Domani ami chi non ha mai amato, 
e chi ha amato, domani, continui ad amare. 
«… Conceda le ombre più verdi ai fiori appena nati … » 

Domani, sarà il giorno in cui Etere celebrò per primo le sue nozze e, affinché Giove potesse creare i raccolti con le piogge di primavera, l’acqua della vita penetrò il seno della nobile sposa, perché, unita al suo corpo potente, nutrisse ogni seme. Così, con il respiro che tutto penetra e con la forza che nasconde in sé, ella governa, poiché è madre, il sangue e il cuore delle cose tanto da infondere la sua potenza in ogni luogo, attraverso i canali per cui passano i semi. Questo ordinò, perché il mondo conoscesse la via della vita. 

Domani ami chi non ha mai amato, 
e chi ha amato, domani, continui ad amare. 

È Venere che ha portato i discendenti dei Troiani tra i Latini, è Venere che ha dato in sposa al figlio la vergine di Laurento e, ora, dà a Marte la vergine pudica sottratta all’ ara. È Venere che ha propiziato le nozze tra Romulei e Sabini, da cui generò Ramni e Quiriti e, per la prole dei posteri di Romolo, Cesare, padre e nipote. 

Domani ami chi non ha mai amato, 
e chi ha amato, domani, continui ad amare. 

Il piacere feconda la campagna, la campagna sente Venere: Amore stesso, figlio di Dione, si dice sia nato in campagna. Mentre la terra lo dava alla luce, lei lo strinse al seno e lo fece crescere tra i baci delicati dei fiori. 

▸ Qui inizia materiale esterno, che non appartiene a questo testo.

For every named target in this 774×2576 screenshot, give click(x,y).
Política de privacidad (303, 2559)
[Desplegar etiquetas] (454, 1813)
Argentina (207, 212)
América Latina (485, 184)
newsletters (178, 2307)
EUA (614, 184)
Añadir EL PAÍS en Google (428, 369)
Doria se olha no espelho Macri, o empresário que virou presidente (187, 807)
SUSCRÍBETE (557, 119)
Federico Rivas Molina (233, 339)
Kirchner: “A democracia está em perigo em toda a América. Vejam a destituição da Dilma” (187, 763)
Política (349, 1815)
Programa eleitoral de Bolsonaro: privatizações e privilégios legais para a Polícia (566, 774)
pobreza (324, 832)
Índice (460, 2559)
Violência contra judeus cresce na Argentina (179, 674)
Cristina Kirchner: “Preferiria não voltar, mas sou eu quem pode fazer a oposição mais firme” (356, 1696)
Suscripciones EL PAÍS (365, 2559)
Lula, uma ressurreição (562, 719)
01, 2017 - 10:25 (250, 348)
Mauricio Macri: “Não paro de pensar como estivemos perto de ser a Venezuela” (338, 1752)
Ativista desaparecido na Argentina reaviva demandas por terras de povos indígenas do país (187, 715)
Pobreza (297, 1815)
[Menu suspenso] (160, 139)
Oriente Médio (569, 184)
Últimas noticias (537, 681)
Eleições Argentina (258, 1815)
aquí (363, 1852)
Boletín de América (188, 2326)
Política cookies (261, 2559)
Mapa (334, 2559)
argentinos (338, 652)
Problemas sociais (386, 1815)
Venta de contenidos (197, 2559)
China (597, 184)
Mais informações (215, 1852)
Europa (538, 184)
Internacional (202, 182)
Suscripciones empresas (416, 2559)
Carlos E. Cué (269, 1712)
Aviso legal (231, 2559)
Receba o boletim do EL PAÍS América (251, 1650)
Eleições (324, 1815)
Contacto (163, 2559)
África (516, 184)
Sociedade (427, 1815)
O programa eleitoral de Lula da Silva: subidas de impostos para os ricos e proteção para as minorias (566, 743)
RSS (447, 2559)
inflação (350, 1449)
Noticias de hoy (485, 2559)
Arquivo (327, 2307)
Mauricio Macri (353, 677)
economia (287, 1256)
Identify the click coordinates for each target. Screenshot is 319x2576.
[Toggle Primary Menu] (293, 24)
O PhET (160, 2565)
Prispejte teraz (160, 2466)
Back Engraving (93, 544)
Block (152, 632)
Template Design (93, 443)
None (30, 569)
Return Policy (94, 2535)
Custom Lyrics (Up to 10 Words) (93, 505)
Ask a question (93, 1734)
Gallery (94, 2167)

Domani ami chi non ha mai amato, 
e chi ha amato, domani, continui ad amare. 

Ecco, sotto le ginestre, i tori già adagiano il fianco, tutti sono protetti dai loro patti d’amore. Ecco capri e pecore insieme, ecco gli uccelli canori, cui la dea ha imposto di non tacere. Anche i cigni loquaci mormorano negli stagni, con canto rauco, cui fa eco, all’ombra di un pioppo, la fanciulla di Tereo, tanto che i sentimenti d’amore sembrano essere cantati da un suono dolce, melodioso e diresti che perfino sua sorella non si debba lamentare del marito barbaro. Quella canta, noi restiamo in silenzio. Quando verrà la mia primavera? Quando farò come la rondine e potrò smettere di tacere? A causa del silenzio ho perso la mia Musa e Febo non mi guarda più. Così, anche Amicla, poiché taceva, fu uccisa dal silenzio. 

Domani ami chi non ha mai amato, 
e chi ha amato, domani, continui ad amare. 

Mauro Pisini

Da “Spiragli”, anno XVIII, n.1, 2006, pagg. 27-29.